Waldbrände in Molise und Gargano zwingen Touristen zur Evakuierung, legen Bahn- und Straßenverkehr lahm
Durch Hitze und Südwestwind angefachte Brände erfassten am Sonntag die Küstengebiete von Molise und Gargano, zwangen Badegäste und ein Pflegeheim zur Evakuierung und legten den Bahnverkehr lahm.
Brandausbreitung
Am Sonntag, den 26. Juli, brachen entlang der Küstengrenze zwischen Molise und Apulien mehrere Waldbrände aus, angefacht durch hohe Temperaturen und einen starken Libeccio-Wind.
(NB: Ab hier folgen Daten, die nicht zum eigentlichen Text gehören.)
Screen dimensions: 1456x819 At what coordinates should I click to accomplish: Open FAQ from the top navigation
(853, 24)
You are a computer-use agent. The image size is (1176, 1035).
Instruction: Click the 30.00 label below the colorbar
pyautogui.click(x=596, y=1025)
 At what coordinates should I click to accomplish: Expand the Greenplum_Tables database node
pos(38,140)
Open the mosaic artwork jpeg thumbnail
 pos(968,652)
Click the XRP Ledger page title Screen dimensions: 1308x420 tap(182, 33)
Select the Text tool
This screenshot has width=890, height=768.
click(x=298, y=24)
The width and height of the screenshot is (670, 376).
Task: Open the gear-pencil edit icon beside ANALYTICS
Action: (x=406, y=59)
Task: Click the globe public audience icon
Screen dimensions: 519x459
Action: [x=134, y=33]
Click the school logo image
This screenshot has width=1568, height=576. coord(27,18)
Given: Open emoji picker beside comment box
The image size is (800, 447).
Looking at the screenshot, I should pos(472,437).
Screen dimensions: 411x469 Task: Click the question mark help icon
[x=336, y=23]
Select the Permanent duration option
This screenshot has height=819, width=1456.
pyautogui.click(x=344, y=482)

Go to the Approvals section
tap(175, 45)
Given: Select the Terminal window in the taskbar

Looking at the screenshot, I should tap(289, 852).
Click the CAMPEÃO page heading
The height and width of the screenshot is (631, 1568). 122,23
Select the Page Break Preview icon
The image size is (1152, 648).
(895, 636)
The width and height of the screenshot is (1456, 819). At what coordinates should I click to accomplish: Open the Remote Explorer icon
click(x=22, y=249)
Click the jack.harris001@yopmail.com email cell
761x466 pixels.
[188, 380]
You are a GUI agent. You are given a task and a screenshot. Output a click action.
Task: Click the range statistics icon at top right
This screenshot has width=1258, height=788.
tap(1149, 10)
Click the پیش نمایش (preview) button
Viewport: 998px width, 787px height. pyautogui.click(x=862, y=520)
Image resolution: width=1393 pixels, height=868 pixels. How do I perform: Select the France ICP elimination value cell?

Eine Front entstand am Morgen im Gebiet Zaiana-Pile Fraballe im Gargano, eine weitere entwickelte sich nahe Campomarino Lido, nachdem ein Landwirt Flammen gemeldet hatte. Die Brände erfassten rasch mediterranes Buschland und Aleppo-Kiefernwald und erreichten bis zum Mittag Touristenstrände, Campingplätze und Wohngebiete.
- Ein Landwirt entdeckt erste Flammen nahe Campomarino Lido.
- Feuerwehren werden entsandt; Brand bei Zaiana-Pile Fraballe im Gargano breitet sich aus.
- Campingplätze, Pflegeheim und Strandclubs beginnen mit Evakuierungen.
- Küstenwache evakuiert die Strände Manaccora und Sfinale per Boot.
- Canadair trifft aus Peschici ein und beginnt mit Wasserabwürfen.
- SS16 und Adriabahnstrecke bleiben gesperrt; Fahrgäste werden umgeleitet.
Evakuierungen
In Campomarino Lido evakuierten Gemeindepolizei und Finanzwächter 21 ältere Bewohner aus dem Pflegeheim Villa San Gerardo und brachten sie in die Kirche Santo Spirito und in Gemeinderäume. Dutzende Familien flohen aus ihren Häusern, Urlauber wurden von Strandclubs und Campingplätzen gebracht. Auf der Gargano-Seite evakuierte die Küstenwache Badegäste von den Stränden Manaccora und Sfinale per Boot nach Vieste. Die Gemeinde Peschici öffnete eine Grundschule in der Via Montesanto als Aufnahmezentrum.
Verkehrsstillstand
Starker Rauch erzwang die Sperrung der Staatsstraße 16 Adriatica zwischen Kilometer 551,150 und 558,600 sowie der Staatsstraße 693 „Dei Laghi di Lesina e Varano“ bei Cagnano Varano. Auch die Küstenstraße Vieste-Peschici wurde gesperrt, Busse wurden auf die SS89 umgeleitet. Die Adriabahnstrecke zwischen Bari und Pescara wurde eingestellt, was alle Hochgeschwindigkeits-, Intercity- und Regionalzüge zum Stillstand brachte. Am Bahnhof Termoli gestrandete Fahrgäste erhielten die Möglichkeit, zu ihren Abfahrtsorten zurückzukehren und die Reise fortzusetzen, sobald die Strecke wieder geöffnet ist.
Löscharbeiten
Fünf Feuerwehrteams aus Campobasso, Santacroce di Magliano und Termoli waren ab dem späten Vormittag im Einsatz, unterstützt von einem Hubschrauber der Flugeinheit Pescara und einer Canadair, die ab etwa 17:00 Uhr mehrere Abwürfe durchführte. Weitere Verstärkung traf aus den Abruzzen ein, während Zivilschutz, Staatspolizei und Carabinieri am Boden halfen. Ein Hotel am Lido wurde von Flammen gestreift, erlitt aber keine strukturellen Schäden, da es wegen Renovierungsarbeiten geschlossen war.